_Exercise details_
The entries must be repeated verbatim, and their images left out.
Source material section start
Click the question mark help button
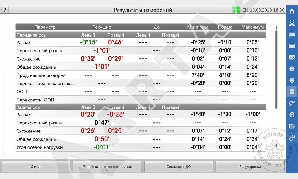 pos(5,10)
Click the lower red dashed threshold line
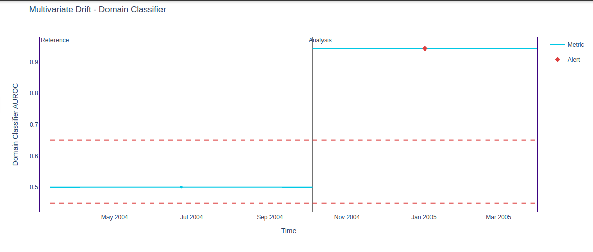593x252 pixels. [202, 203]
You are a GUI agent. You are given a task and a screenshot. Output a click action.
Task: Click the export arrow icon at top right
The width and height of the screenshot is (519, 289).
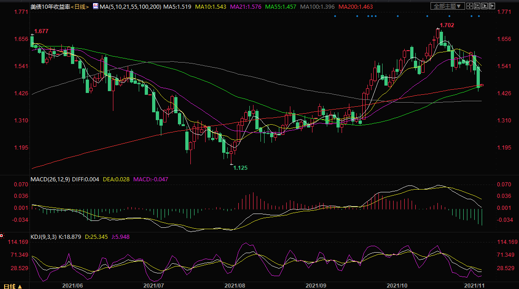click(492, 6)
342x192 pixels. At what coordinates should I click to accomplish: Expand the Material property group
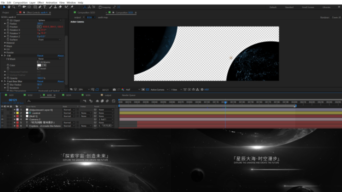[5, 43]
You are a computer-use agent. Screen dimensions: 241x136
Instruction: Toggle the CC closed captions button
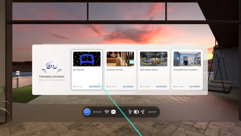click(x=113, y=112)
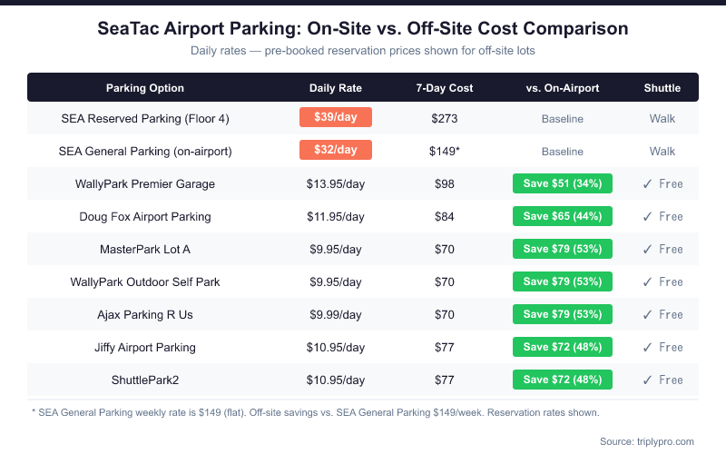Click the Free shuttle checkmark for WallyPark Premier Garage
This screenshot has height=454, width=726.
[647, 184]
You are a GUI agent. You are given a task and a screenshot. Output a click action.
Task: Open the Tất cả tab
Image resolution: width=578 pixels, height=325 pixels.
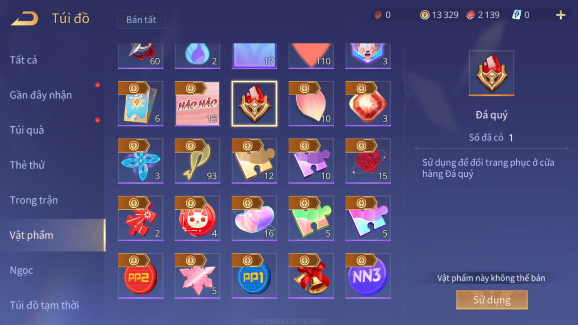click(x=23, y=60)
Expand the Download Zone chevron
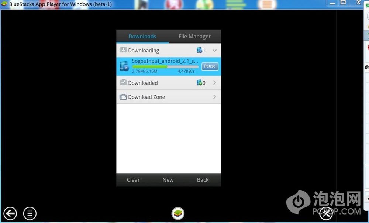The width and height of the screenshot is (369, 223). (x=215, y=97)
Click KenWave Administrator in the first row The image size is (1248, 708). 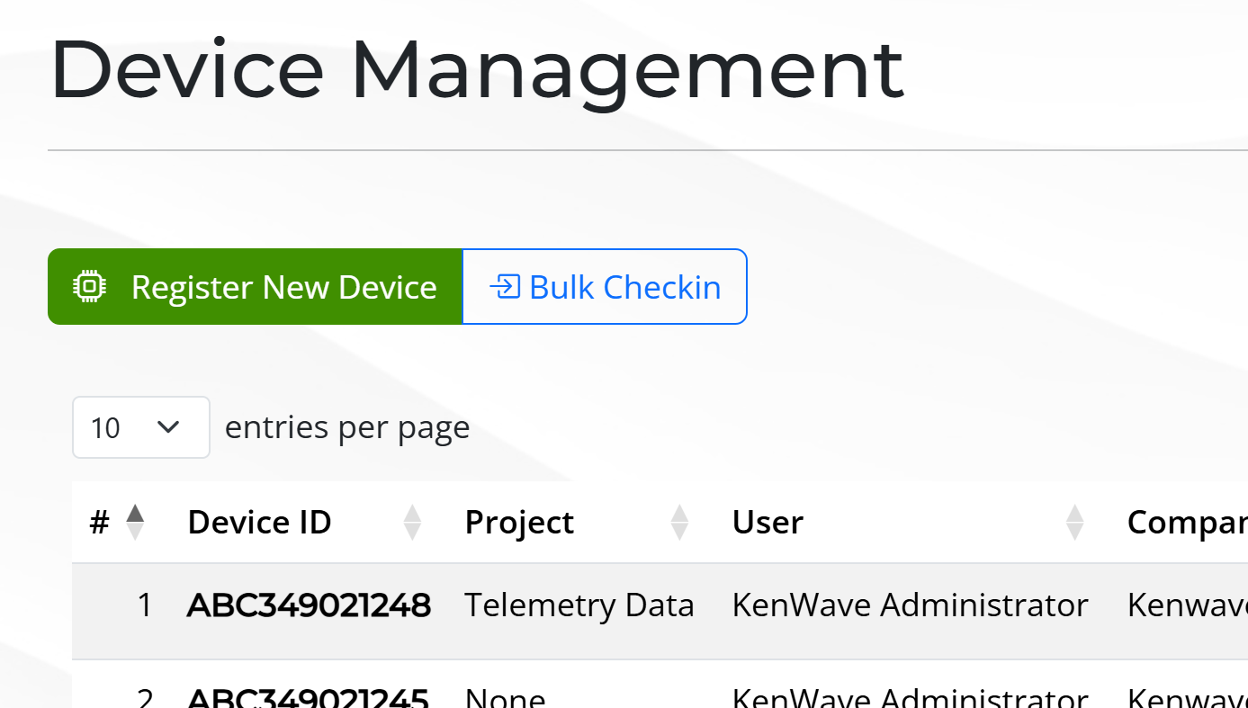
Source material section end
_Completed task_
Click the question mark help button
 pos(5,10)
Click the lower red dashed threshold line
593x252 pixels. [202, 203]
You are a GUI agent. You are given a task and a screenshot. Output a click action.
Task: Click the export arrow icon at top right
The width and height of the screenshot is (519, 289).
click(492, 6)
342x192 pixels. At what coordinates should I click to accomplish: Expand the Material property group
[5, 43]
You are a computer-use agent. Screen dimensions: 241x136
Instruction: Toggle the CC closed captions button
click(x=113, y=112)
Click the Free shuttle checkmark for WallyPark Premier Garage
This screenshot has height=454, width=726.
[647, 184]
You are a GUI agent. You are given a task and a screenshot. Output a click action.
Task: Open the Tất cả tab
Image resolution: width=578 pixels, height=325 pixels.
click(x=23, y=60)
Expand the Download Zone chevron
The width and height of the screenshot is (369, 223). (x=215, y=97)
Click KenWave Administrator in the first row The image size is (1248, 708). 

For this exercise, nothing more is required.